* What needs to be done
Reproduce verbatim the stretch of the items below from the line that contains "coordinates (397, 74)." through the line that contains "This screenshot has width=662, height=368.", including both of those lines.

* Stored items
^^^^

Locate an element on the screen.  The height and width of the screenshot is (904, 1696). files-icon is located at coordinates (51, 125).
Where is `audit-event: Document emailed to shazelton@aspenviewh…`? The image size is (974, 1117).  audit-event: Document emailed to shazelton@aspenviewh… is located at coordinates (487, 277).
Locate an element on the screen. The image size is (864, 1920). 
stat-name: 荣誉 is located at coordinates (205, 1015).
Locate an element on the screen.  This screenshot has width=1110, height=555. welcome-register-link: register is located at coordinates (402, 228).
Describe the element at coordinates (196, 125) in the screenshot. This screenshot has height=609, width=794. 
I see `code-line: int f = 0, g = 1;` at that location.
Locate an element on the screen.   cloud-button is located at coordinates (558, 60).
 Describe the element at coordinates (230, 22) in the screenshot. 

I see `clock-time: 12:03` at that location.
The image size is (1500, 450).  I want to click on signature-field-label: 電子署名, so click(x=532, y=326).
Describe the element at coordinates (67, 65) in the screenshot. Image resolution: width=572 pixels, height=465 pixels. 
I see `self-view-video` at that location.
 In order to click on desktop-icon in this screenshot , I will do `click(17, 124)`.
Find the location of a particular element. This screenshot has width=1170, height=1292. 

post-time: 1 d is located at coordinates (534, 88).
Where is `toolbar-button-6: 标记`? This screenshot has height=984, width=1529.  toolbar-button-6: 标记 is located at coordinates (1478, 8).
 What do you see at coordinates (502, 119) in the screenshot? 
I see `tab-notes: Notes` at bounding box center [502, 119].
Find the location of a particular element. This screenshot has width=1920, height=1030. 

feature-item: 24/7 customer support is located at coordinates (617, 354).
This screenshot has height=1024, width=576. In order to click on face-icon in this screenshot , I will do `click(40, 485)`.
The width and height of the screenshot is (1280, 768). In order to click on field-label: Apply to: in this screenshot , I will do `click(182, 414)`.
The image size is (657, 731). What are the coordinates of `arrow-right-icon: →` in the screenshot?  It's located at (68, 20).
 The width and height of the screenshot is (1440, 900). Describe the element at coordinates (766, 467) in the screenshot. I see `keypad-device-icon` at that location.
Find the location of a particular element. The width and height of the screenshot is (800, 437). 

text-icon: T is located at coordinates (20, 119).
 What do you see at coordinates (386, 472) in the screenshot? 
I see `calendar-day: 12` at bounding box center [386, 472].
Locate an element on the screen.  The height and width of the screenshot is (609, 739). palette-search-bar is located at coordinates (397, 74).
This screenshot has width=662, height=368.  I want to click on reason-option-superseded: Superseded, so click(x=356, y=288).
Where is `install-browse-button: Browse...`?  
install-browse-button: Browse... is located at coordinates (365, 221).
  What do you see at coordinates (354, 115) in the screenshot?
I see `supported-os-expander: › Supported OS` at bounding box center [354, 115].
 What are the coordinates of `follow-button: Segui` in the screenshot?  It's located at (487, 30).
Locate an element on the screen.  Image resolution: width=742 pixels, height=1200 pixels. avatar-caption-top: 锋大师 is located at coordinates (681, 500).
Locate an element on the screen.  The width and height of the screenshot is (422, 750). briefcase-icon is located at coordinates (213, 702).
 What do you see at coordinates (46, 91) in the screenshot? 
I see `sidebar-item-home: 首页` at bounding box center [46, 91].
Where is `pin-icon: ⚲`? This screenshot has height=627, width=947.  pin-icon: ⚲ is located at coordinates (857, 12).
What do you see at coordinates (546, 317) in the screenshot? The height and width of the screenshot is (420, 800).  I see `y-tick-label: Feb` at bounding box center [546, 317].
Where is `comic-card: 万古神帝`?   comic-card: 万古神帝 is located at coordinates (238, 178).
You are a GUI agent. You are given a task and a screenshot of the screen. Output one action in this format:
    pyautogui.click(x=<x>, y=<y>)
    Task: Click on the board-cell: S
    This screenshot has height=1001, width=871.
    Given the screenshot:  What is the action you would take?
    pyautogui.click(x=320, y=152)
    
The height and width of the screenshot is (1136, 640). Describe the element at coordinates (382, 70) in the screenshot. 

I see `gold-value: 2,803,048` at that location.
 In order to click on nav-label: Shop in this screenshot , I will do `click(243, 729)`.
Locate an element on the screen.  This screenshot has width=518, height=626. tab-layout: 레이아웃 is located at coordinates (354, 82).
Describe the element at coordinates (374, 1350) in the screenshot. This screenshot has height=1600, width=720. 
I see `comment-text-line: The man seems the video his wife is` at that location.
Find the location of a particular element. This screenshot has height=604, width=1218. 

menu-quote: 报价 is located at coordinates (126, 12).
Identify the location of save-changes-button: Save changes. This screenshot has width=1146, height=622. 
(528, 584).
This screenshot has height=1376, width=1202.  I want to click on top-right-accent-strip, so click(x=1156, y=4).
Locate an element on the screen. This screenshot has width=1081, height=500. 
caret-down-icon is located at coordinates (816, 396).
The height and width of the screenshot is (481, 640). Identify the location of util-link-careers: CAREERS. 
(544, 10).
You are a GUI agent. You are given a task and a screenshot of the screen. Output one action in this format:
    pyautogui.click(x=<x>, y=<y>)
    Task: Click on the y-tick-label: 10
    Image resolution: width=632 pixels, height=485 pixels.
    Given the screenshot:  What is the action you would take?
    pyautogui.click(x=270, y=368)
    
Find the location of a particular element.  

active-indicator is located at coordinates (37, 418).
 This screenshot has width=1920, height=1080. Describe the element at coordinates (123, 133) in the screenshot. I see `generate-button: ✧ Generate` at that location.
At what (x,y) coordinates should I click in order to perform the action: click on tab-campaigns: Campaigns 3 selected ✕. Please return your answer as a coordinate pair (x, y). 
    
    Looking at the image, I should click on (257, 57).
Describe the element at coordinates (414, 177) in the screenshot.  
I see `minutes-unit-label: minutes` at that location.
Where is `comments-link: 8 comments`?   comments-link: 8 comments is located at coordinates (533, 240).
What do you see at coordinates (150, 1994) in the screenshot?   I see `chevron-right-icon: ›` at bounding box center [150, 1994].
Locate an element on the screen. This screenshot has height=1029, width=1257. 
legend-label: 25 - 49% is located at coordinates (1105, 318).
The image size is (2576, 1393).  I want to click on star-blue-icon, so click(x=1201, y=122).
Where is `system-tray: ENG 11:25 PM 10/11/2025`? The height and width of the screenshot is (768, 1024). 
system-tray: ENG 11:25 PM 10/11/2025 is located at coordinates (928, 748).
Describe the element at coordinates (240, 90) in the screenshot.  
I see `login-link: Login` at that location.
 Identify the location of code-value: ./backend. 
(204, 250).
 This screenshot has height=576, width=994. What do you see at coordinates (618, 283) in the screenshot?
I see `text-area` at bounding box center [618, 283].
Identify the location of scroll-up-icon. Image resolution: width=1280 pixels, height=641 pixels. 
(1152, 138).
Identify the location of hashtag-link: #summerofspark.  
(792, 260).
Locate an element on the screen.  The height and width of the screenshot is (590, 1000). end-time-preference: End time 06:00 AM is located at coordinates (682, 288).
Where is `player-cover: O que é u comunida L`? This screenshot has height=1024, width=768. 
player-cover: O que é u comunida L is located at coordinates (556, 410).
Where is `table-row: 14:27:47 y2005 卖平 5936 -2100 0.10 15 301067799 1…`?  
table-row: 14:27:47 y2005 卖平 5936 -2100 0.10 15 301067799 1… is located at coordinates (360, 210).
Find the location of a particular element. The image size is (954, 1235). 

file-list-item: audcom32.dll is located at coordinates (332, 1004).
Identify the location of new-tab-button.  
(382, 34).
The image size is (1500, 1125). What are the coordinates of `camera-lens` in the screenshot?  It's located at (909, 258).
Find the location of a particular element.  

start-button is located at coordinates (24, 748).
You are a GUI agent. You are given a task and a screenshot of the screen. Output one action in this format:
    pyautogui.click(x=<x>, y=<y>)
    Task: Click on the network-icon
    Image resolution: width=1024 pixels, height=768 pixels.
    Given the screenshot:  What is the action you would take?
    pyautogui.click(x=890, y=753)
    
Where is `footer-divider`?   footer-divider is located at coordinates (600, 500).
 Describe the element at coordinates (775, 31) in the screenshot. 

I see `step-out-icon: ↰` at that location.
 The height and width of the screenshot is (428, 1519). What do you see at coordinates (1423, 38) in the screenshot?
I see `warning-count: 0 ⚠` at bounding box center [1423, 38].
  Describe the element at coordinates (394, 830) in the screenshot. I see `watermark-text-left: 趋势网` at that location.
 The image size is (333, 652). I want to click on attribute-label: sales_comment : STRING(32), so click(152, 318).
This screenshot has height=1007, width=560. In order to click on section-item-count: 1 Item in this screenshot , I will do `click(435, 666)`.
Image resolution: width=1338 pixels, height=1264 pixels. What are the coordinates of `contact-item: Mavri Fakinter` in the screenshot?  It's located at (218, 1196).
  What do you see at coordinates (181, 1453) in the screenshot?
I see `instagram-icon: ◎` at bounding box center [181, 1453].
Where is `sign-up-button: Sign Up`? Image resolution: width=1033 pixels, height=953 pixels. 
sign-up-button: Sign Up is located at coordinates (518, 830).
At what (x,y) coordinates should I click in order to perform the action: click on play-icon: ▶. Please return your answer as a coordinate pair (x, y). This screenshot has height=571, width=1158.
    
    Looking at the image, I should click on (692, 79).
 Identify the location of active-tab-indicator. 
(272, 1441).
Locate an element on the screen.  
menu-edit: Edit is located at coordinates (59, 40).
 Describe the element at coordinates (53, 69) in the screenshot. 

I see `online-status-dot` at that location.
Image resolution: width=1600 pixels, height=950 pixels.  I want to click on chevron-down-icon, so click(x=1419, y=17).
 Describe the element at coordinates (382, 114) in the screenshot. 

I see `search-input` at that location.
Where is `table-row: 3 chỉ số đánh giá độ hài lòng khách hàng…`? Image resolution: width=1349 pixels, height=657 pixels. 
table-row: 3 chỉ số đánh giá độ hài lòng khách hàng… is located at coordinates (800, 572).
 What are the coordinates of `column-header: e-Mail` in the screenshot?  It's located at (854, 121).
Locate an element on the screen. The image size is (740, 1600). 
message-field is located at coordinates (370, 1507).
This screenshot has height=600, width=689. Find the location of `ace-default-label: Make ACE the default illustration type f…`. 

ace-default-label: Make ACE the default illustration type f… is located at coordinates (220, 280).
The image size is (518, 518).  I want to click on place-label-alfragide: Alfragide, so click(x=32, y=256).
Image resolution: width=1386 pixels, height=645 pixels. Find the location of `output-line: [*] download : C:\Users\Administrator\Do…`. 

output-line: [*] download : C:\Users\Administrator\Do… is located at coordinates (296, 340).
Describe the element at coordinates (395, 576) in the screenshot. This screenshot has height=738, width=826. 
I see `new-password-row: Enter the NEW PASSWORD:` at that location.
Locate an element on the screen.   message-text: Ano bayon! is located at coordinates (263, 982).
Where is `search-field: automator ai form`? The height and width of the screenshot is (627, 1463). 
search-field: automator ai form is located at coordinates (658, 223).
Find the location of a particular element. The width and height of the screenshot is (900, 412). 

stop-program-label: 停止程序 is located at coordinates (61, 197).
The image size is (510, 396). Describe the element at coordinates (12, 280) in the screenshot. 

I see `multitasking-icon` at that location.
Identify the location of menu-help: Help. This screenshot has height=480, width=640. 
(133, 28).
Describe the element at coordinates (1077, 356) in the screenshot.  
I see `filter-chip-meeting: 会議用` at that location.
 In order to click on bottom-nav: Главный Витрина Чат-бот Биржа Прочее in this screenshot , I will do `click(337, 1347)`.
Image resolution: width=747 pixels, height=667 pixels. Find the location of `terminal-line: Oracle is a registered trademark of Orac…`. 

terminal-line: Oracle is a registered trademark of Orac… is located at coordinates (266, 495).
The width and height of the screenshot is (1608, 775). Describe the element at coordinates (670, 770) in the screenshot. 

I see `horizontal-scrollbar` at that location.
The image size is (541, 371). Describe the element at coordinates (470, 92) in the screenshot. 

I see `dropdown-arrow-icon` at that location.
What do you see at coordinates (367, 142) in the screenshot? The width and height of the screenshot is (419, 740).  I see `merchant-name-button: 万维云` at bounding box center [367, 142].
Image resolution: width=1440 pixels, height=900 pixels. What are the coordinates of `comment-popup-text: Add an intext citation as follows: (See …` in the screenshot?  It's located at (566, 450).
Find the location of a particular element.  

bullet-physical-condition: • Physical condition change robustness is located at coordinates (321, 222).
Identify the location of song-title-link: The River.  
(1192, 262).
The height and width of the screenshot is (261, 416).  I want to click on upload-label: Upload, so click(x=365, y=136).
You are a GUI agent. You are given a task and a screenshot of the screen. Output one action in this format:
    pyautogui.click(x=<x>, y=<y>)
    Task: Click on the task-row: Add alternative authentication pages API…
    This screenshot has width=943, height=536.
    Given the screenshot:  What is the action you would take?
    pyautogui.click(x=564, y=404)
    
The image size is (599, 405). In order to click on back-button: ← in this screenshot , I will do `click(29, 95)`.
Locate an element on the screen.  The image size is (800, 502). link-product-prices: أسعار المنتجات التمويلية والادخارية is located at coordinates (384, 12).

^^^^

* Answer to this exercise
Locate an element on the screen.  The height and width of the screenshot is (609, 739). palette-search-bar is located at coordinates (397, 74).
This screenshot has width=662, height=368.  I want to click on reason-option-superseded: Superseded, so click(x=356, y=288).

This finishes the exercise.